Does a statistics course improve a student's mathematics skills,as measured by a national test? Suppose a random sample of 13 students takes the same national mathematics exam prior to enrolling in a stats course and just after completing the course. At a 1% level of significance determine whether the scores after the stats course are significantly higher than the scores before.

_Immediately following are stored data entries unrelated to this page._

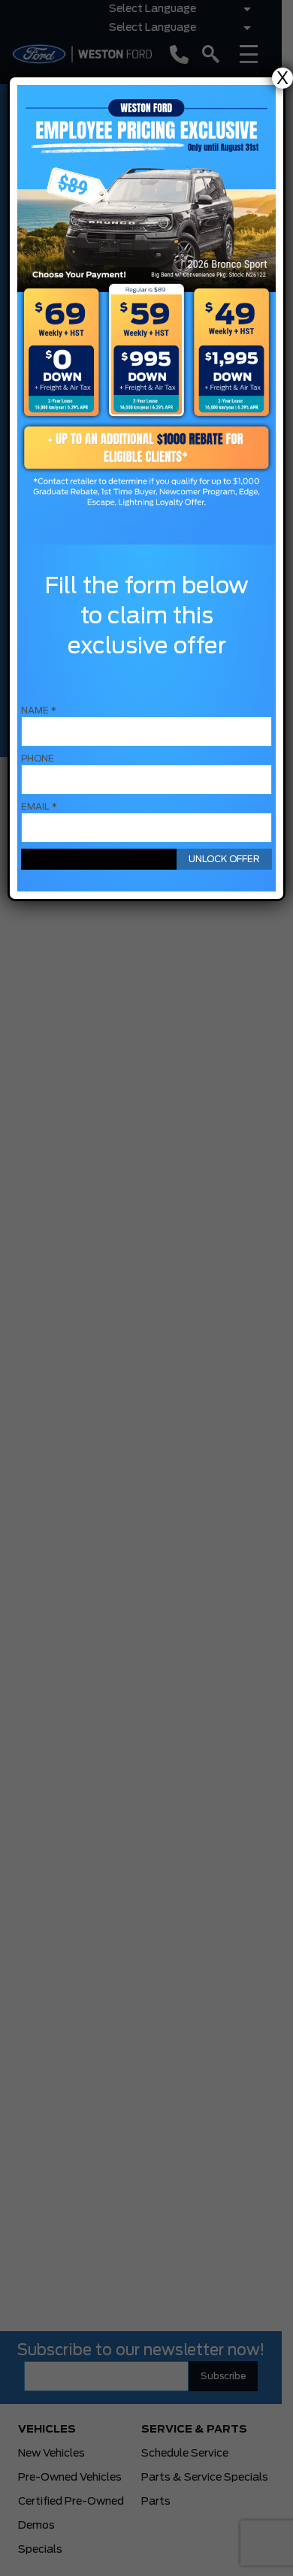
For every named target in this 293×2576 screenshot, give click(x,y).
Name (38, 710)
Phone (37, 758)
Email (39, 806)
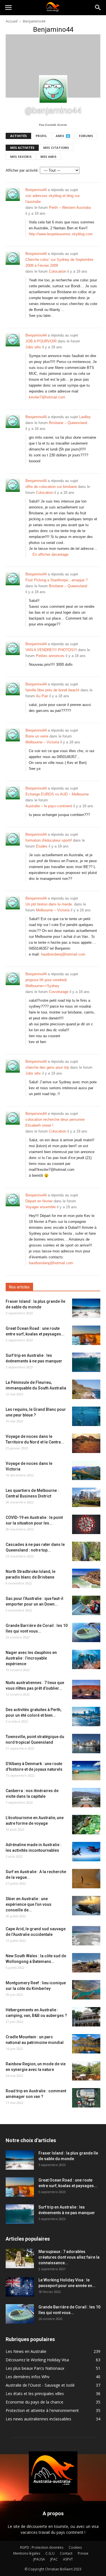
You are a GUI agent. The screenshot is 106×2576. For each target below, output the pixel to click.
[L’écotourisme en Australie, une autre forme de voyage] (86, 1824)
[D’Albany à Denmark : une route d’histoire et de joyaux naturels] (86, 1770)
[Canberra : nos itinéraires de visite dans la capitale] (86, 1797)
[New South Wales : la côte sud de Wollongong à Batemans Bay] (86, 1962)
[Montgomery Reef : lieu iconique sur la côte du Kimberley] (86, 1989)
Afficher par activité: (22, 170)
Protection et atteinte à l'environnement (42, 2410)
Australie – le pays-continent (48, 806)
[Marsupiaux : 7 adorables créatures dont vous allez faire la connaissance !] (20, 2258)
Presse (83, 2553)
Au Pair (42, 696)
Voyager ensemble (40, 1207)
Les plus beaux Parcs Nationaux (35, 2368)
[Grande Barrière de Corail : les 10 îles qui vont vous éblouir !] (86, 1632)
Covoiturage (58, 992)
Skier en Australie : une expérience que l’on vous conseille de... (28, 1904)
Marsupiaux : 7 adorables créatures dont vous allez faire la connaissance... (68, 2257)
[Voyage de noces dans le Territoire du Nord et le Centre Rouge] (86, 1443)
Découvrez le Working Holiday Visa (37, 2359)
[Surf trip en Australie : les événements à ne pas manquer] (86, 1362)
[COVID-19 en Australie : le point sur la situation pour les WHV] (86, 1524)
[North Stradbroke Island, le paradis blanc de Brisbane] (86, 1578)
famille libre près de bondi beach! (52, 690)
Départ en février (39, 1201)
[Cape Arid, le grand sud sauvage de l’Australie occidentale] (86, 1935)
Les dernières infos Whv (27, 2376)
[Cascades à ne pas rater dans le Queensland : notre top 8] (86, 1551)
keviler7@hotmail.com (47, 397)
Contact (66, 2553)
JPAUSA (39, 2559)
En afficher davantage (50, 554)
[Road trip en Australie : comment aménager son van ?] (86, 2098)
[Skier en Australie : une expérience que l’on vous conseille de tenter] (86, 1905)
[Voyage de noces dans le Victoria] (86, 1470)
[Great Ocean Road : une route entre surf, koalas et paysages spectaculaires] (86, 1335)
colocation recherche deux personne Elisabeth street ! (55, 1122)
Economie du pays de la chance (34, 2402)
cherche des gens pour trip (47, 1067)
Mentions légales (26, 2553)
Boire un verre (36, 736)
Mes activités (22, 147)
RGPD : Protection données (41, 2547)
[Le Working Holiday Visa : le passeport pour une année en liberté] (20, 2287)
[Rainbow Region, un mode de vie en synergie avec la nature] (86, 2070)
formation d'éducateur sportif (48, 840)
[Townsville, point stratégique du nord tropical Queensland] (86, 1743)
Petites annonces (50, 656)
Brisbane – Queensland (68, 423)
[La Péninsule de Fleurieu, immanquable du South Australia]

Take the differences = before - after.

Answer 1

Answer:

There is not enough evidence to support the claim that the scores after the stats course are significantly higher than the scores before (the difference in the scores is higher than 0).

P-value=0.042.

Step-by-step explanation:

The question is incomplete:

The data of the scores for each student is:

Before    After

430        465

485        475

520        535

360        410

440        425

500        505

425        450

470        480

515        520

430        430

450        460

495        500

540        530

We will generate a sample for the difference of scores (before - after) and test that sample.

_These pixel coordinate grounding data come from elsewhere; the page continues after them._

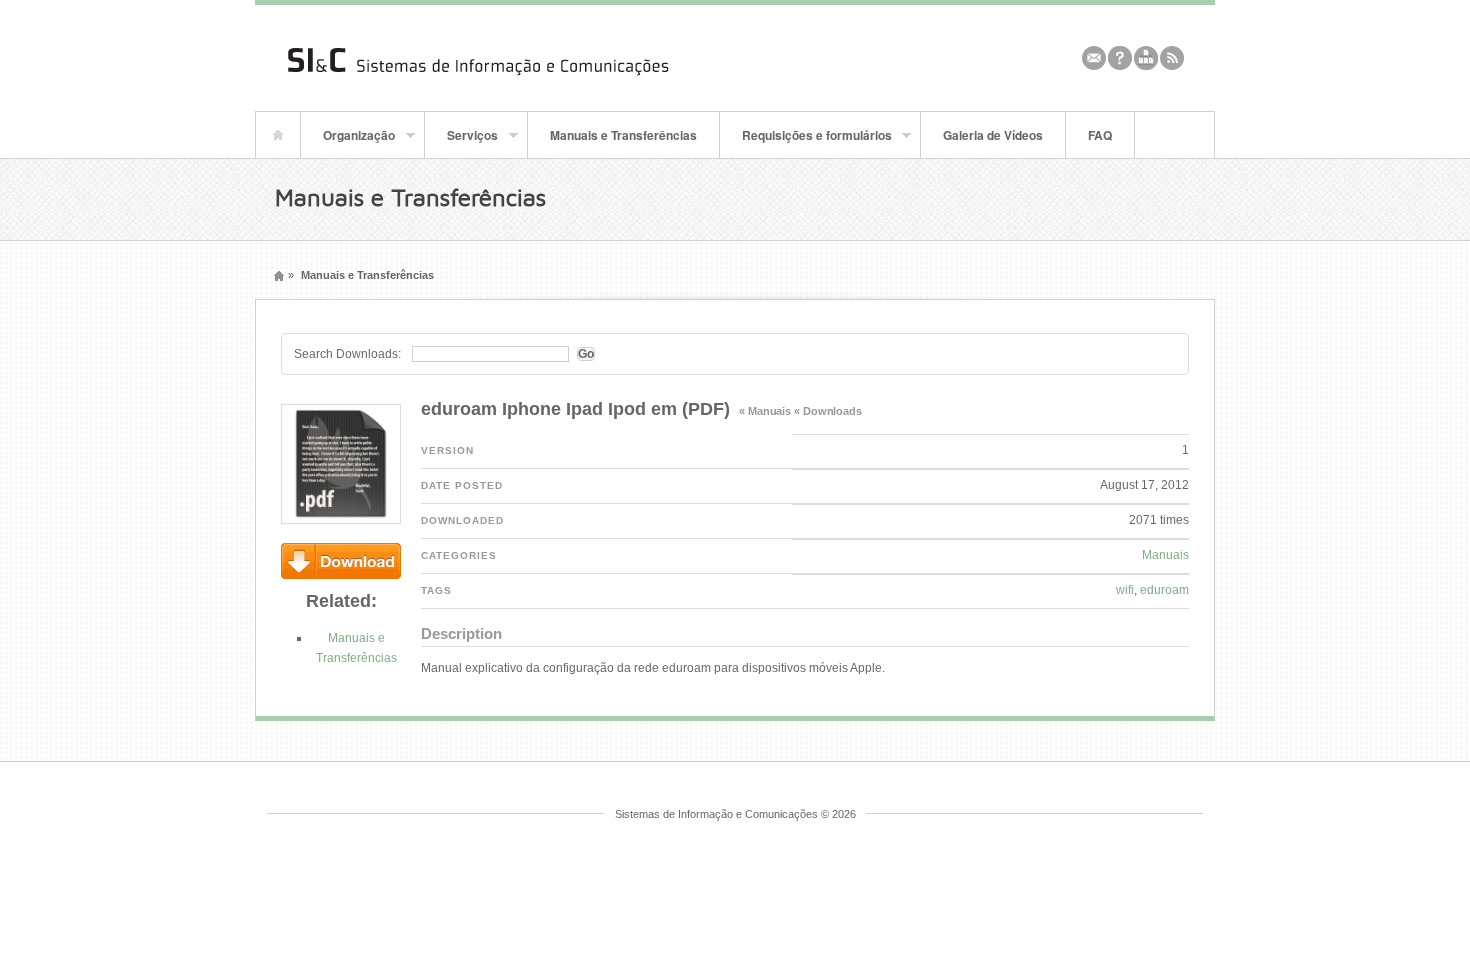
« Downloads (828, 411)
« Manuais (765, 411)
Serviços (461, 142)
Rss (1172, 58)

The sample of the difference is [35 -10 15 50 -15 5 25 10 5 0 10 5 -10]

This sample, of size n=13, has a mean of 9.615 and a standard deviation of 18.423.

The claim is that the scores after the stats course are significantly higher than the scores before (the difference in the scores is higher than 0).

Then, the null and alternative hypothesis are:

$H_0: \mu=0\\\\H_a:\mu> 0$

The significance level is 0.01.

The estimated standard error of the mean is computed using the formula:

$s_M=\dfrac{s}{\sqrt{n}}=\dfrac{18.423}{\sqrt{13}}=5.11$

Then, we can calculate the t-statistic as:

$t=\dfrac{M-\mu}{s/\sqrt{n}}=\dfrac{9.615-0}{5.11}=\dfrac{9.615}{5.11}=1.882$

The degrees of freedom for this sample size are:

$df=n-1=13-1=12$

This test is a right-tailed test, with 12 degrees of freedom and t=1.882, so the P-value for this test is calculated as (using a t-table):

$P-value=P(t>1.882)=0.042$

As the P-value (0.042) is bigger than the significance level (0.01), the effect is  not significant.

The null hypothesis failed to be rejected.

There is not enough evidence to support the claim that the scores after the stats course are significantly higher than the scores before (the difference in the scores is higher than 0).